Home » My Articles » Dulwich in 1606
Dulwich in 1606
The manor of Dulwich, of which Edward Alleyn purchased the lordship in 1605/6, was still very much a rural community, of perhaps a hundred adult souls, most of whom earned their living, in one way or another, from the land, as small-holders or farmers. The largest farm, at about 130 acres, was Dulwich Court, straddling both sides of the present Court Lane (taking in much of what is now Dulwich Park on the south and extending to Lordship Lane on the north), which had in former times been the demesne farm of Bermondsey Abbey but which since at least 1530 had been leased out to substantial tenants who then sub-let it to a succession of Dulwich residents. As for the rest of Dulwich, the modern South Circular marks the great divide: south of it lay Dulwich Common and Woods, about 650 acres of scrubland and ancient woodland, some of it managed commercially using the technique of coppicing (regular 10-yearly fellings), the rest available for the local inhabitants to pasture their animals and forage for firewood, all of it (except for the 30-acre Hall Place estate on the western fringe of the manor) entirely uninhabited; north of it lay a patchwork quilt of fields, both arable and pasture or meadow, varying in size between about 2 and 20 acres each, the whole comprising about another 650 acres.

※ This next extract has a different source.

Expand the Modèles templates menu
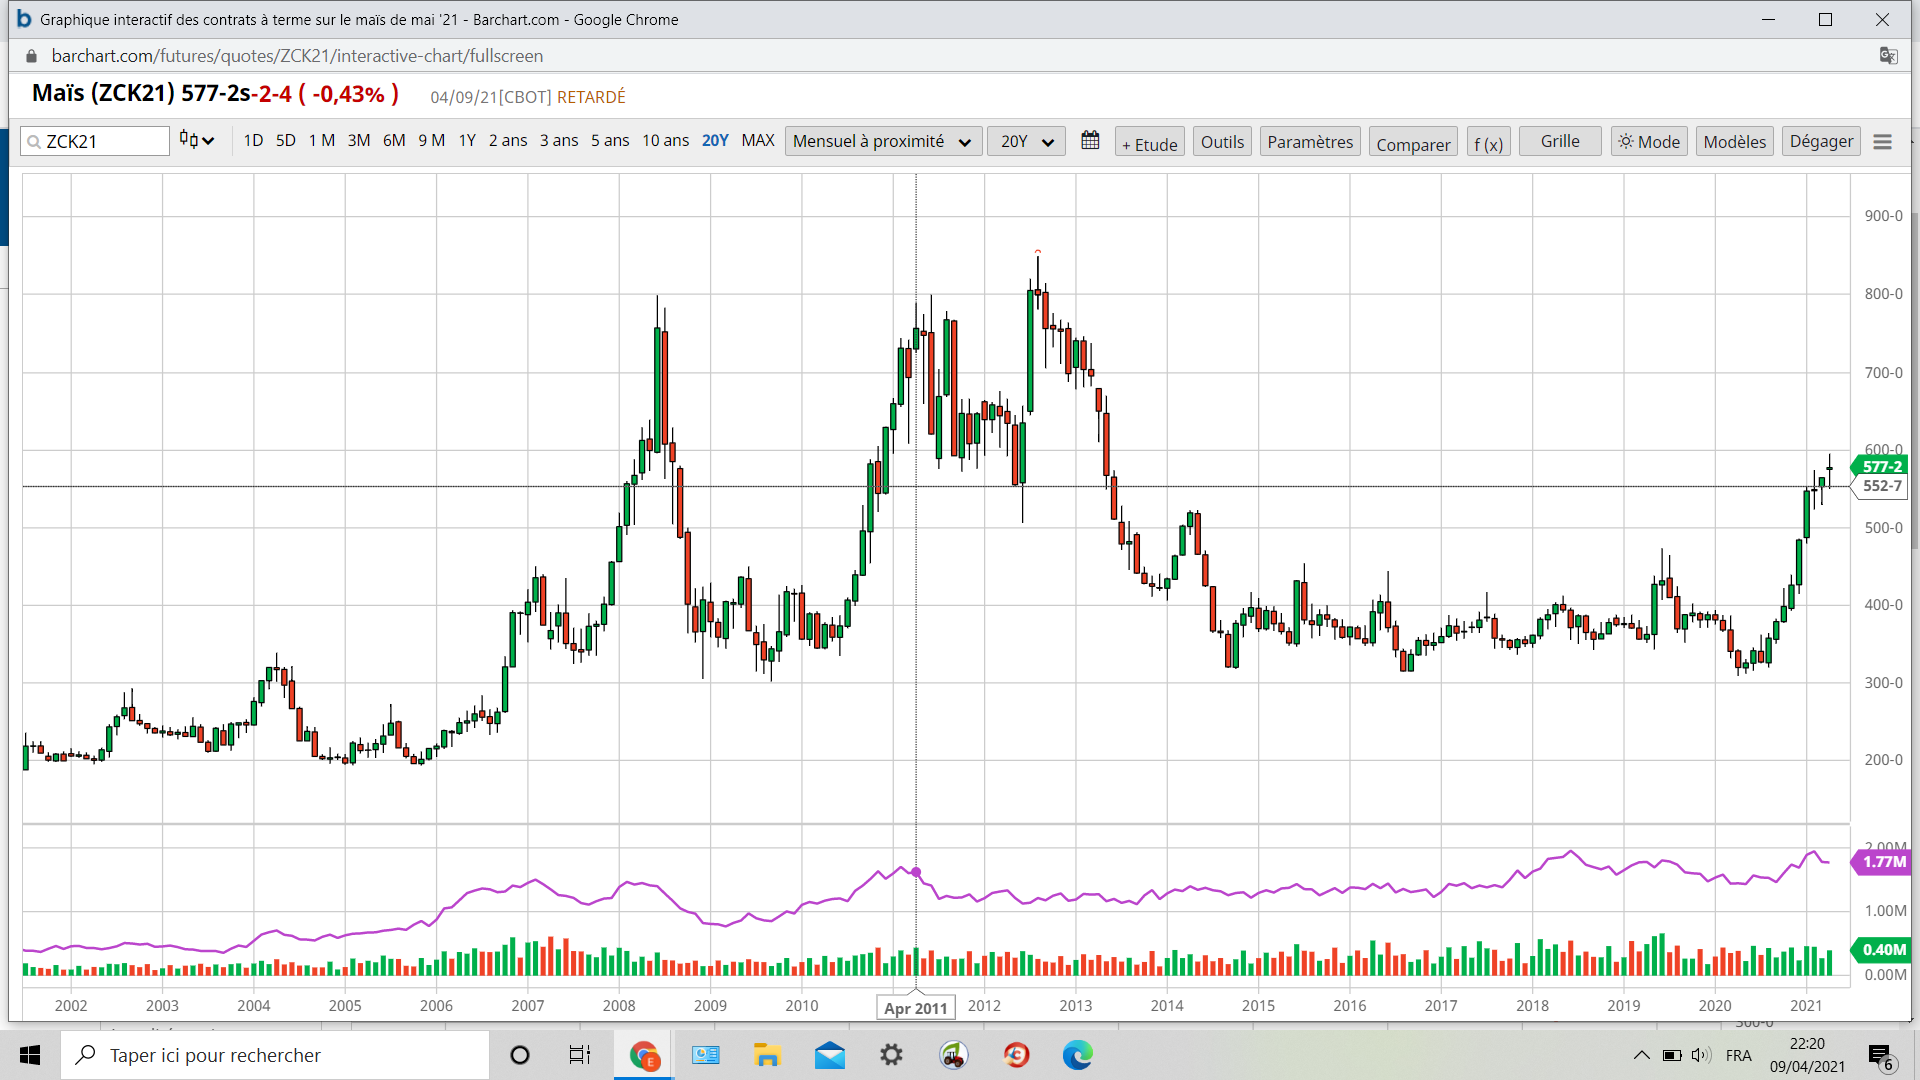The height and width of the screenshot is (1080, 1920). [x=1734, y=142]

The bulk of the population was concentrated, as one might expect, around the present Dulwich Village, but there were some houses dotted around the manor. Along the north side of Dulwich Common, between the present Gallery Road and College Road, were five of the more substantial houses, including the old Blew House (already over 300 years old in 1606). At the east end of Dulwich Common Road (past Dickariddings and Agnesfields to the north), at the junction with Lordship Lane, Richard Pare had recently built a house in the clearing which in later centuries was to become the Grove Tavern and is now the Taverner, but the nearest house to his, at least on the Dulwich side, was the farmhouse of Dulwich Court. West of Gallery Road, on the site of 'Belair', was a farm comprising fields such as Gilcotts, Court Mead, and Great and Little Spilmans, and further west, on the other side of Croxted Lane, were Hillcrofts and Whitesfields. Moving north to the junction of Croxted Lane and what is now Half Moon Lane, lay about 40 acres called Napps, in various occupations, some holdings being as small as 2 acres, a relic of the medieval strip-farming system, with as yet no houses on them - the building of the Half Moon public house was still 150 years off.

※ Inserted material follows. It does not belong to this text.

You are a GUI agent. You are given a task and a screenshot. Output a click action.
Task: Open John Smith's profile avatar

Moving into the Village, the most impressive dwelling would have been that known as Car-ters Hall, the site of Pond House, owned and occupied by Thomas Calton, younger brother of Sir Francis from whom Edward Alleyn purchased the manor. Thomas, whose father Nicho-las Calton had settled over 100 acres of Dulwich land on him in 1575 when he was still a child, at the same time as the rest of the manor was settled on his elder brother Francis, subsequently sold all his properties to Edward Alleyn, as did all the other owners of freehold properties within the manor, and all but three of the copyholders (holding a mere 15 acres or so between them, 15 acres which remained out of the hands of Alleyn and his successor, Dulwich College, until the 1880s), so that by the time Alleyn started building his 'Hospitall' on the hitherto vacant site at the apex of the village green in 1613, he was the only landowner of any substance in the area, from Champion Hill in the north to the Vicars Oak on the crest of Sydenham H ill to the south, and from Herne Hill on the west to Forest Hill on the east, over 1300 acres of prime farming land, pasture, and wood. These lands, for which he paid a total of over £9,000 one way or another, together with his other properties in north London and Southwark, Alleyn was able to settle on his foundation for Twelve Poor Scholars and Twelve Poor Brothers and Sisters, presided over by a Master, Warden, and Four Fellows, which became what we know today, more than 375 years later, as Dulwich College.
Patrick Darby
[Written for inclusion in a booklet marking the 375th anniversary of the foundation of Dulwich College, in 1994.]